Like many newly established territories and states in the early nineteenth century, the Mississippi Territory—encompassing most of present-day Mississippi and Alabama—was a product of a surging spirit of national expansion, white settlement, and Native American removal. After the Revolutionary War, the new nation had been granted territorial rights to the land from the Atlantic Ocean to the Mississippi River. British authorities had made provisions for their independent Indian allies living west of the Appalachian Mountains before acknowledging American independence. After the British departed, however, those claims began to fuel racial tensions as whites ignored the treaties signed by their government and settled anyway.

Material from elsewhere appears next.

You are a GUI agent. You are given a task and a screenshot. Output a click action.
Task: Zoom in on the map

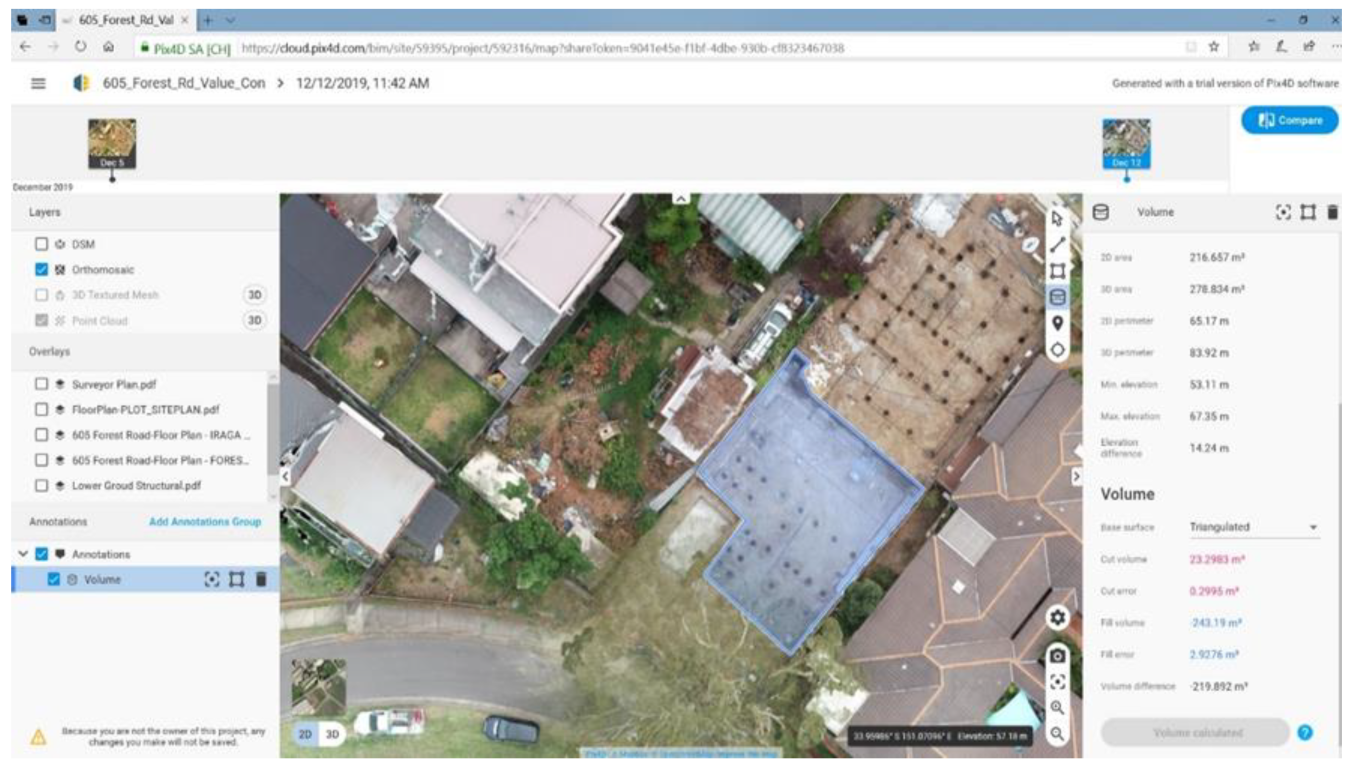pyautogui.click(x=1057, y=707)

Restless Americans were pulled westward by dreams of economic profit and greater autonomy on the frontier or pushed by shrinking opportunities in the coastal regions. After hard-won negotiations with the Creeks, Thomas Jefferson had authorized a federal road from Athens, Georgia, to Mobile, Alabama, in 1805, and though it was little more than a horse path by 1810, American settlers were pouring into the burgeoning territory. A hard life of clearing trees, cultivating crops, and surviving perpetual border conflicts awaited those brave or foolish enough to attempt the journey.
But come, they did, in swelling numbers—and most without legal title to Alabama lands. On February 7, 1810, David Holmes, governor of the Mississippi Territory, sent a frantic letter to U.S. Secretary of War, William Eustis, saying, “From good information I learn that from four to five thousand white persons are settled within the Indian Boundary and that they are determined to remain there in opposition to the law of the United States until removed by force.” Governor Holmes spent the early months of 1810 buying time with the few troops he had and assuring the Indian tribes that the settlers would be removed from Indian lands in the spring or early summer. But along the road from Georgia, the wagons kept coming.

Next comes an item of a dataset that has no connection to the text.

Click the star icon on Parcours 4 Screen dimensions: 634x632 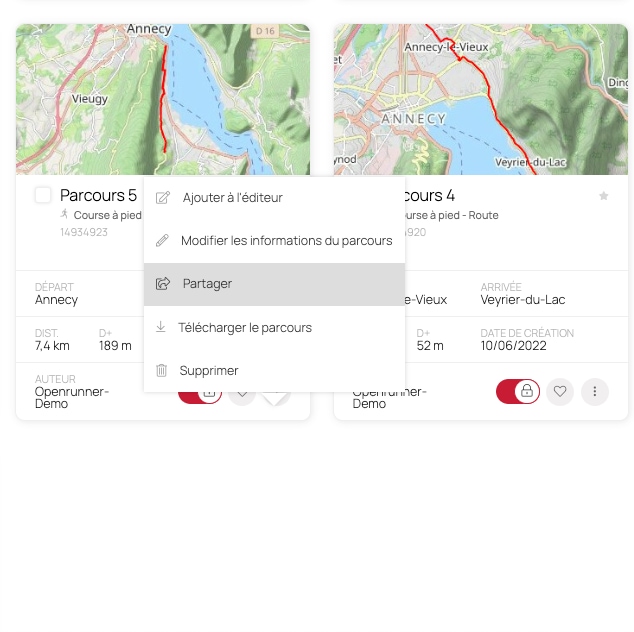603,196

Spring 1810: Negotiating The Federal Road
In 1810 the “Federal Road,” as it came to be called, was little more than a sandy trail for post riders and Indian traders. Thomas Jefferson, recognizing the importance of New Orleans’s command of commerce coming down the Mississippi River, insisted upon completing negotiations with the Creeks for a mail path through their lands in the Mississippi Territory in 1806. “There is on the globe one single spot, the possessor of which is our natural and habitual enemy,” Jefferson asserted. “It is New Orleans, through which the produce of three-eighths of our territory must pass.” Thus a navigable road from Georgia to the newly acquired Louisiana territory was a top priority for his administration.

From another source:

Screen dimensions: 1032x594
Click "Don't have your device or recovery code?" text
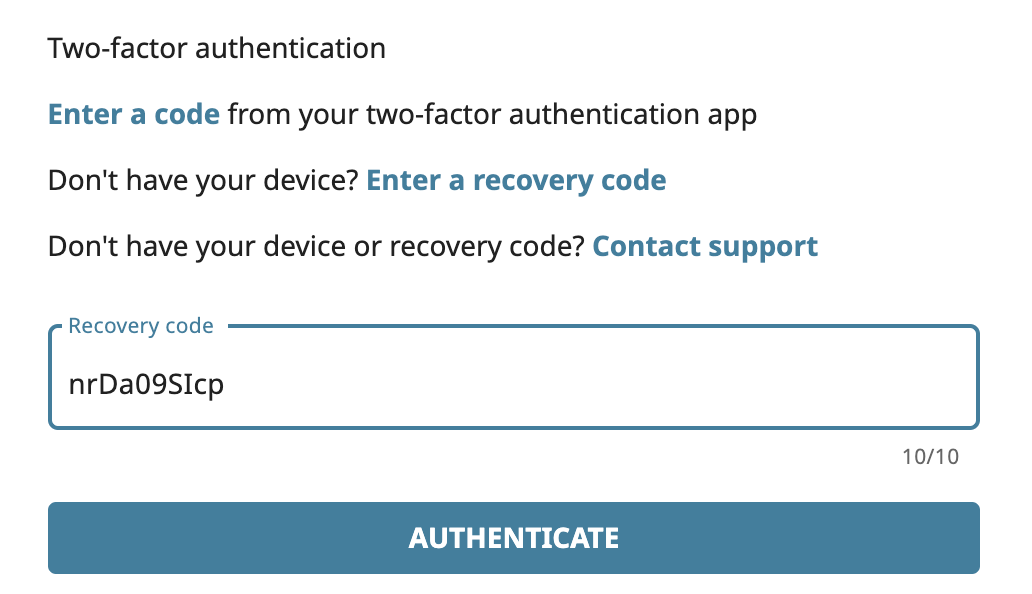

Benjamin Hawkins, formerly a colonel in the Continental Army, had been appointed general superintendent of Indian affairs and primary U.S. delegate to the Creeks by George Washington in 1796, and it fell to him within a decade to help win a treaty for the Federal Road. Hawkins was not the stereotypical white man who came to steal by pen what he could not take by sword. The Creeks adopted Hawkins into their tribe, and he lived with a Creek woman as his common-law wife. Moreover, Hawkins insisted on bartering the best terms for his Indian allies in any negotiation with the government in Washington, D.C. Hawkins and many perceptive Creek leaders understood that the situation had changed since the colonies threw off Great Britain’s rule in the American Revolution. Obtaining a treaty from the Creeks, who controlled much of present-day Alabama, was no easy feat. The widespread and loosely bound confederation of Creek towns had no overriding governmental authority and no designated spokesman. Internal discord and divisiveness thwarted efforts to unify the nation around a common objective. And the growing anxiety over the erosion of native culture by white settlement undermined enthusiasm for U.S. development in the region. Negotiations for the Federal Road proved arduous.
While the guardians of colonial British interests had valued cordial social and economic relations with the Creeks and other Indian tribes to help maintain order on the southern frontier, the new American leadership prized one Indian possession above all others—land. American speculators, pioneers, and politicians wanted the Creeks’ ancestral lands for farming and settlement. Hawkins and his Creek associates tried to turn this avarice to their advantage by insisting that Indians control the inns and trading posts that would undoubtedly spring up along the trail through Indian country. Indeed, the road eventually connected the Georgia towns of
Milledgeville, Athens, and Macon with Alabama frontier havens such as Ft. Stoddert and Mobile. Yet some Creeks argued that any negotiation with the whites was futile, because once they tasted the fruits of what they craved most they would come back again and again until they pushed the Creeks out. Subsequent events proved these naysayers right.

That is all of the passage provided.